Rat Race is the most notable climb on the Tourist Trap; the first 'crag' on the Pinnacles East Side. If people are climbing at the Tourist Trap, hikers usually pause to watch.

Rat Race follows the left facing corner to the predominant five foot roof. When you stand at the base of the route and look at the roof, you wonder how the route can only be a 5.7. However, the roof is also what makes the route memorable.


Rat Race


Rat RacePeter Leading
Rat RacePeter at the Roof
Rat RacePeter Belaying Kim


Spring or Fall are generally the best seasons to climb at the Pinnacles. However, Tourist Trap can be a pleasant option when it is hot due to the short approach and as there is a fair amount of shade at the base.

Getting There

From the East side parking lot, start walking on the Moses Springs Trail, heading towards the reservoir. Just before the junction with the High Peaks Trail, you will see a sign indicating the access trail for the Tourist Trap is 60 feet ahead. The access is marked by another sign. Scrambling across the boulders brings you to the Tourist Trap and the base of Rat Race.

Please note the party size limits on the sign. Also, the area below the Tourist Trap is closed to prevent erosion.

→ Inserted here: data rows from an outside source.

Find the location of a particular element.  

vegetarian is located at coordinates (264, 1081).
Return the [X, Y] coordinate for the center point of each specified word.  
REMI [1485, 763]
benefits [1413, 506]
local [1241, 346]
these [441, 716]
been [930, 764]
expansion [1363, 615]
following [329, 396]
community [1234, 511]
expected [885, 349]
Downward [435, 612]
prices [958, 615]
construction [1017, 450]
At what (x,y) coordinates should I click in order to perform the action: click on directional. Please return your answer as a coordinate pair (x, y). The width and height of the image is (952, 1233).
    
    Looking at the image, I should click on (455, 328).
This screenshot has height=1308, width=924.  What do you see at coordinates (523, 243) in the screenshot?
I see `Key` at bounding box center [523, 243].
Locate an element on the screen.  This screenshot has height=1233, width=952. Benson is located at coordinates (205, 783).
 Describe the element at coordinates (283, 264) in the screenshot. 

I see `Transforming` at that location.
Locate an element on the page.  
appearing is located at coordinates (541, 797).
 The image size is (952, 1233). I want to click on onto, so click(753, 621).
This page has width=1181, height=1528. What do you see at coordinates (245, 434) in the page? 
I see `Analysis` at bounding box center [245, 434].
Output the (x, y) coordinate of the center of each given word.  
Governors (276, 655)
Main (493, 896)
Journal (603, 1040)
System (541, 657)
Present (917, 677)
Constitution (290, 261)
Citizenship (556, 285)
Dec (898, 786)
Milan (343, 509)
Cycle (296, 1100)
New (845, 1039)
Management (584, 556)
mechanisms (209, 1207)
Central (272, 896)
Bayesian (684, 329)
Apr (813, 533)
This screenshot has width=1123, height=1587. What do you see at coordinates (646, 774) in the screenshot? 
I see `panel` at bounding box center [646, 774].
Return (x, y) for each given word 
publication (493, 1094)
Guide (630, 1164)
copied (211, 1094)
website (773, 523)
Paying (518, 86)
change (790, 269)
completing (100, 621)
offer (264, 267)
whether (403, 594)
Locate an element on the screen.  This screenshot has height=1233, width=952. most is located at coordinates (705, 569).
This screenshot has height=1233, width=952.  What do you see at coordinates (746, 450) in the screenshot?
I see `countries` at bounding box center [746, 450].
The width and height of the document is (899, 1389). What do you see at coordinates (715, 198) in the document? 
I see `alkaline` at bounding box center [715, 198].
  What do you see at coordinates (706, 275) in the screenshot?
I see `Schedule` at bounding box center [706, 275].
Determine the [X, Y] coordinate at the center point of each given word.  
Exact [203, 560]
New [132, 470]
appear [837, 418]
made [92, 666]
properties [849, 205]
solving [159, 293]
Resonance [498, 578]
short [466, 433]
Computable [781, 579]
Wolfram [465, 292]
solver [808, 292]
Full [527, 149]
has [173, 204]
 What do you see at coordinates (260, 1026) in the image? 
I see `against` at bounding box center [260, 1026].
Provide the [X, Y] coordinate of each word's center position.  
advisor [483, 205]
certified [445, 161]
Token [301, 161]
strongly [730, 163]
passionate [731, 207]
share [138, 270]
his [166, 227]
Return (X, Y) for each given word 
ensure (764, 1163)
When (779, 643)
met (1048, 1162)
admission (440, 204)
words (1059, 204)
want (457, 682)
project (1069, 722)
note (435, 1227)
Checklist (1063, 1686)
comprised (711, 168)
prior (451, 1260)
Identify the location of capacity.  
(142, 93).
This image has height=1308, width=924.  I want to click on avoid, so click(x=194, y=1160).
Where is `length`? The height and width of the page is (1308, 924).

Climber s Access SignAccess Sign

Route Description

Rat race is one of the few crack climbs at the Pinnacles. Climb the face below the roof, placing gear in the crack until you are below the roof. There is a positive hold just over the roof that allows you to climb past the crux. Once you are over the roof, continue climbing to the anchors.

Rat RaceKim finds the hold
Rat RaceKim bypassing the roof
Rat RaceAlmost Past the Crux


Essential Gear

Gear to 4 inches is needed to protect the roof. You will want to use long slings when placing gear near the roof. Rubine's guide mentions tying off a block on top as a belay. However, there are anchor bolts and chains at the top of the route.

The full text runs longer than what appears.